◆ What the task requires
From the listing below, pull each line that includes "folder".

□ □ □ □ □

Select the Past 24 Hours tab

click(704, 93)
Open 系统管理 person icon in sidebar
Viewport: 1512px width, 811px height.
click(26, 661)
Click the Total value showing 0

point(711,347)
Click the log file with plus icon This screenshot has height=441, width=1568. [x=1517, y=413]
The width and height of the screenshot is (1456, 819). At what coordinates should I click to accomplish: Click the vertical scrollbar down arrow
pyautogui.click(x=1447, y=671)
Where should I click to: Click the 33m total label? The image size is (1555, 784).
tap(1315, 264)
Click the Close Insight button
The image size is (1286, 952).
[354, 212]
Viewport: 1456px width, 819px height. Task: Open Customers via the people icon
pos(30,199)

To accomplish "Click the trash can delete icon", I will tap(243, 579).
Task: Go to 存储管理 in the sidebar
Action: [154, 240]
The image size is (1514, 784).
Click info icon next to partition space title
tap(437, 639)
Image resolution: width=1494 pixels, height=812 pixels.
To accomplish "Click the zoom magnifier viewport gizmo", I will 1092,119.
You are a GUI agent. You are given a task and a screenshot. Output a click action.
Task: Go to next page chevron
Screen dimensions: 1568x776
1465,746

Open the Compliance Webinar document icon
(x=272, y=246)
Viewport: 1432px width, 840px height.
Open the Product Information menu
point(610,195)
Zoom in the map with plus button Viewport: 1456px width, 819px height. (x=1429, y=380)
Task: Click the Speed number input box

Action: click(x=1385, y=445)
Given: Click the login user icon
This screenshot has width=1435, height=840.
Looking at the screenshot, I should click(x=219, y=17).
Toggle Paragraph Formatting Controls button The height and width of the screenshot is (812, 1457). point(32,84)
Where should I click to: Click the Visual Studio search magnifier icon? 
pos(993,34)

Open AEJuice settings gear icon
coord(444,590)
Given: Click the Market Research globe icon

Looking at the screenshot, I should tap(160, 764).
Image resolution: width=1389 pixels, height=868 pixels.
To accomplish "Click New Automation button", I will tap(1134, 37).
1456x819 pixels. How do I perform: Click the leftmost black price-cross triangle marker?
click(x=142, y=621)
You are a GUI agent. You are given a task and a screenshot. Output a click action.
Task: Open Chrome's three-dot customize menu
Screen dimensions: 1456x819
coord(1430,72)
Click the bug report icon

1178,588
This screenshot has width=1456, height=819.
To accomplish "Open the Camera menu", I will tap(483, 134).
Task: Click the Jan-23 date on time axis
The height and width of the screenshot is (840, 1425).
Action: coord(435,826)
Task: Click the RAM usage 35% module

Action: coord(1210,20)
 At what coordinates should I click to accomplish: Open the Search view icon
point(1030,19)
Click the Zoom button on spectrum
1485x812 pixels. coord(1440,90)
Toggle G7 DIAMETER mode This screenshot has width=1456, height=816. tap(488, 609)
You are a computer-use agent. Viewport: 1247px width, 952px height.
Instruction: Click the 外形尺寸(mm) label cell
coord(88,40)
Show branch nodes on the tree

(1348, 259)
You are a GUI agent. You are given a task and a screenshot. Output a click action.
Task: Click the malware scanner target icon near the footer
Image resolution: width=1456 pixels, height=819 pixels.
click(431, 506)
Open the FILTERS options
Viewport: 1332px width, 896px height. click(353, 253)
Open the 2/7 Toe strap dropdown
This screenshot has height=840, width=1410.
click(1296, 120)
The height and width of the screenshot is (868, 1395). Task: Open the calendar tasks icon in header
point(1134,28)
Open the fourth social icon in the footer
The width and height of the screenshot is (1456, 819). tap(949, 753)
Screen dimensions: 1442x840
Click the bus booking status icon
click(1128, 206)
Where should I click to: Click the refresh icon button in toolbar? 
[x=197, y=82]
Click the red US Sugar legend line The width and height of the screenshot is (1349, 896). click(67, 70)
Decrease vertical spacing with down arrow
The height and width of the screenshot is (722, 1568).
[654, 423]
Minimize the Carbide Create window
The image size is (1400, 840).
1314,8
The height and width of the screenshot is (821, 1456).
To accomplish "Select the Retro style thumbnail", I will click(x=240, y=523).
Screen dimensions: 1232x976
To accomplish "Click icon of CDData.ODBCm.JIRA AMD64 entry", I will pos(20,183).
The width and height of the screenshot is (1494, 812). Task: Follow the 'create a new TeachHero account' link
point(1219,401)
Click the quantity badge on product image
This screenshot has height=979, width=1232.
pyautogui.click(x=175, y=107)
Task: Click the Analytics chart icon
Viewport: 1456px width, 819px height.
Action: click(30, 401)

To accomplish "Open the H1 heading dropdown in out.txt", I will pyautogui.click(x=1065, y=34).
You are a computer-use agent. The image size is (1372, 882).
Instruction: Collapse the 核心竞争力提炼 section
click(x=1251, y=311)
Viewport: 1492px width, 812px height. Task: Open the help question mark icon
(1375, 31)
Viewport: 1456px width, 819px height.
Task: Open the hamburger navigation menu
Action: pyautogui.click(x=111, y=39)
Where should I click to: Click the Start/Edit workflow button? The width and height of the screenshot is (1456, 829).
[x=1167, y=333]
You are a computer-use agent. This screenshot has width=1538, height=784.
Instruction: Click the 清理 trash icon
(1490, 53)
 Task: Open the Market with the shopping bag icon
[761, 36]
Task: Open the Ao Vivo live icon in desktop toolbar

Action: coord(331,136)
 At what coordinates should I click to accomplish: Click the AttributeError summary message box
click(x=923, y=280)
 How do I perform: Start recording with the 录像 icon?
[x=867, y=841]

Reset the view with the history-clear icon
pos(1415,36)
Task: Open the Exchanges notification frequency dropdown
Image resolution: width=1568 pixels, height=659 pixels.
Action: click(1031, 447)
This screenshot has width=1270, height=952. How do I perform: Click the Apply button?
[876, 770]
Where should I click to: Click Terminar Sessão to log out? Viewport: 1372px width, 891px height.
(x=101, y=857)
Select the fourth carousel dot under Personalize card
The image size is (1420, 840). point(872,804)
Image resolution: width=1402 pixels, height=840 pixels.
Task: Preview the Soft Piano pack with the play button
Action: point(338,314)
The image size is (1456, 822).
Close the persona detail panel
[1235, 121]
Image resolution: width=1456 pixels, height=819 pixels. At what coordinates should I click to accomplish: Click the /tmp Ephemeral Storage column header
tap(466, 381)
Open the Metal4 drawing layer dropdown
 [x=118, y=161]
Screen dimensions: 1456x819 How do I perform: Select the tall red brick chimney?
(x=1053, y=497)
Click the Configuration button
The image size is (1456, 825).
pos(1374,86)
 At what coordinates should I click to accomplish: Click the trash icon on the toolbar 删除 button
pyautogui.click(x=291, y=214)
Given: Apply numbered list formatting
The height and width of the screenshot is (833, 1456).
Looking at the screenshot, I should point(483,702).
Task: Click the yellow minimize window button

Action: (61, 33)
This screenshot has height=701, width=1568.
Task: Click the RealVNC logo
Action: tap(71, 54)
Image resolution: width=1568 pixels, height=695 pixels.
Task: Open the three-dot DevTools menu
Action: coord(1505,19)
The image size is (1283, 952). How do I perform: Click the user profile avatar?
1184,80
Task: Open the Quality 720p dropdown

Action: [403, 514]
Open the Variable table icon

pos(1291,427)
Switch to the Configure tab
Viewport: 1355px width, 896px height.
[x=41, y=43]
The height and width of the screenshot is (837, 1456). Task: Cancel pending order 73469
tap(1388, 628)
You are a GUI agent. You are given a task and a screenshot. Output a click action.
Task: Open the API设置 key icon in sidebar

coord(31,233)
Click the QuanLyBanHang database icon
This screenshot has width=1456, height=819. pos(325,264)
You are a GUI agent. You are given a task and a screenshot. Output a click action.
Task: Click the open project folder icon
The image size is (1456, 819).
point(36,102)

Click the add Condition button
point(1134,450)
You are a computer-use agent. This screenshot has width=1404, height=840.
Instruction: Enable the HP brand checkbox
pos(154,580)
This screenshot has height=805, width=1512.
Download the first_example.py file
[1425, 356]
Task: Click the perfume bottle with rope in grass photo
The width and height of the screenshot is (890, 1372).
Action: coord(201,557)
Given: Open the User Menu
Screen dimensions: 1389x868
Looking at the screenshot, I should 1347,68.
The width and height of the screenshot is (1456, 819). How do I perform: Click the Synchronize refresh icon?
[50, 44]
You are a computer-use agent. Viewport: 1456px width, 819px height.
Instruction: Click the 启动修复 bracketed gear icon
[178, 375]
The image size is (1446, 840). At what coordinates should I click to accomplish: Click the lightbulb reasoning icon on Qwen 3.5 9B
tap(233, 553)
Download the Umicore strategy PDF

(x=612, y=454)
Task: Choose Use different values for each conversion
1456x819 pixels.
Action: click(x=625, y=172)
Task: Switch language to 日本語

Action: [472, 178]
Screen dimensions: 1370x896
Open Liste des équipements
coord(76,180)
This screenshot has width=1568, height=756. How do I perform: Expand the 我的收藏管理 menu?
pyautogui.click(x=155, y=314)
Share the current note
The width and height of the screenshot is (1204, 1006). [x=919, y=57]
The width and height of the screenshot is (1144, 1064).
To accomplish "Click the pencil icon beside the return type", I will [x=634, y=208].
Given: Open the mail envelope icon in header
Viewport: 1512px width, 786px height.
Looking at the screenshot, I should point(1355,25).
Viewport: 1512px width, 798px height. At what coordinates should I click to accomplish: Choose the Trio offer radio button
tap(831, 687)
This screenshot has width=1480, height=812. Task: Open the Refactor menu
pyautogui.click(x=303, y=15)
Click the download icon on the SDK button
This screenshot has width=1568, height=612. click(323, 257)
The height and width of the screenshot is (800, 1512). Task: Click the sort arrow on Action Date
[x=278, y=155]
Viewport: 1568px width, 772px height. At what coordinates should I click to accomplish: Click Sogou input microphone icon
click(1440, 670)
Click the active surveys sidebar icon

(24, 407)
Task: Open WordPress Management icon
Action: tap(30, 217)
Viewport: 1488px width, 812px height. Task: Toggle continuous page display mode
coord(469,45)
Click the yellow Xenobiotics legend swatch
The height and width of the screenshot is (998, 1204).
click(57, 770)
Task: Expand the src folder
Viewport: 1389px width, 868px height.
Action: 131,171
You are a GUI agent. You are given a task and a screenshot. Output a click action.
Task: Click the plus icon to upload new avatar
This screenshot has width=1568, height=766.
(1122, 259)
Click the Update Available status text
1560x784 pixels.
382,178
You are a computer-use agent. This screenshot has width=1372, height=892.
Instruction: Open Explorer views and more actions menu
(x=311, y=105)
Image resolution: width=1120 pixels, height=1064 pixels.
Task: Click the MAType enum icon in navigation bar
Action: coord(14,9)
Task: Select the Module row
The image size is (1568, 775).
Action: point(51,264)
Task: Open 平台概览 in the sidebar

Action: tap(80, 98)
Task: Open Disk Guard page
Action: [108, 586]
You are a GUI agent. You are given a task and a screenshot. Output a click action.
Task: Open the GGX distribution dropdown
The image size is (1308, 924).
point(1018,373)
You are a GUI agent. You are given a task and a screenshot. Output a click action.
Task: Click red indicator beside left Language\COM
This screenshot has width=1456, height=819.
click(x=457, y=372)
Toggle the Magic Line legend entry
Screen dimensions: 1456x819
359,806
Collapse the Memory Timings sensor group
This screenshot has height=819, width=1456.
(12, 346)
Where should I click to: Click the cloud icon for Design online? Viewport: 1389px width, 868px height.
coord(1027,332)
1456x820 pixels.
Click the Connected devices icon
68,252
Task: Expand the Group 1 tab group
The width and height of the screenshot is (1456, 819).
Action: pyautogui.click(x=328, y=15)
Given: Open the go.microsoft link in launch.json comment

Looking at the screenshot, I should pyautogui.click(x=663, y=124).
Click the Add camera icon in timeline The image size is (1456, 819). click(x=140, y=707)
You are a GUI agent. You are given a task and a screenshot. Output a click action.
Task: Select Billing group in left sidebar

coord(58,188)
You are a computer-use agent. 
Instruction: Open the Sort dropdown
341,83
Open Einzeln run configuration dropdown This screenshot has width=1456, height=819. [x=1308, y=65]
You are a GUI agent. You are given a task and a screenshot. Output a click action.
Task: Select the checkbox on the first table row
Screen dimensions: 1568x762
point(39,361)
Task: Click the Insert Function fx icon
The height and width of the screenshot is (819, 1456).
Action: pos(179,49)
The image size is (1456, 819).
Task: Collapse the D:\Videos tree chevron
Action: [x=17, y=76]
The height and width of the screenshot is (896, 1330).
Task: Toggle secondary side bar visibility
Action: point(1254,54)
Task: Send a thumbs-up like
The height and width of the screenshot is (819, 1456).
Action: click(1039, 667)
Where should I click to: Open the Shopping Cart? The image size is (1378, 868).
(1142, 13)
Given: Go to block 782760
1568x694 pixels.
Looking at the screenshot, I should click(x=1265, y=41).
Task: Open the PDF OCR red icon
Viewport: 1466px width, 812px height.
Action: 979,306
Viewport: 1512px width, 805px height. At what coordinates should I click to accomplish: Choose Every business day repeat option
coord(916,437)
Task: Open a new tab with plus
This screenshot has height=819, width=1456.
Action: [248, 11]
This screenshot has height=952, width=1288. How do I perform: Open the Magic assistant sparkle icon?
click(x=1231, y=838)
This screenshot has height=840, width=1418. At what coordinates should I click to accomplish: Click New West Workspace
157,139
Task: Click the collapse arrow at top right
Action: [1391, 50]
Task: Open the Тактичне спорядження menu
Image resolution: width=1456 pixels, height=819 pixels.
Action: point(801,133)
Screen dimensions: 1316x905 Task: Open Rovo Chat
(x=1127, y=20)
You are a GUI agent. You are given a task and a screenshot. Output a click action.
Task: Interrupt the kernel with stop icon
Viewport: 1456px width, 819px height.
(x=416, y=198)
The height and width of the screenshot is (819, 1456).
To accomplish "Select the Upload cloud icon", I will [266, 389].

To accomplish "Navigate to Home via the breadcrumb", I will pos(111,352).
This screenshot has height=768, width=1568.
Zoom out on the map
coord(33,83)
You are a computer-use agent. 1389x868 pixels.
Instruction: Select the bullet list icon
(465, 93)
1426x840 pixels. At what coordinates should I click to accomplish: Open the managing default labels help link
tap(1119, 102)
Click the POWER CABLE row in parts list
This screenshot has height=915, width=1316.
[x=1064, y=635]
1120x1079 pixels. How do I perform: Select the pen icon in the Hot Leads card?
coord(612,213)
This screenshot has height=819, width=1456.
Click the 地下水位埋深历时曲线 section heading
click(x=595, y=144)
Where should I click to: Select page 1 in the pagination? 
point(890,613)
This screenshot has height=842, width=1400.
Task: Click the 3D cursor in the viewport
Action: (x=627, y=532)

□ □ □ □ □

◆ Output for this task
Task: Click the open project folder icon
Task: Expand the src folder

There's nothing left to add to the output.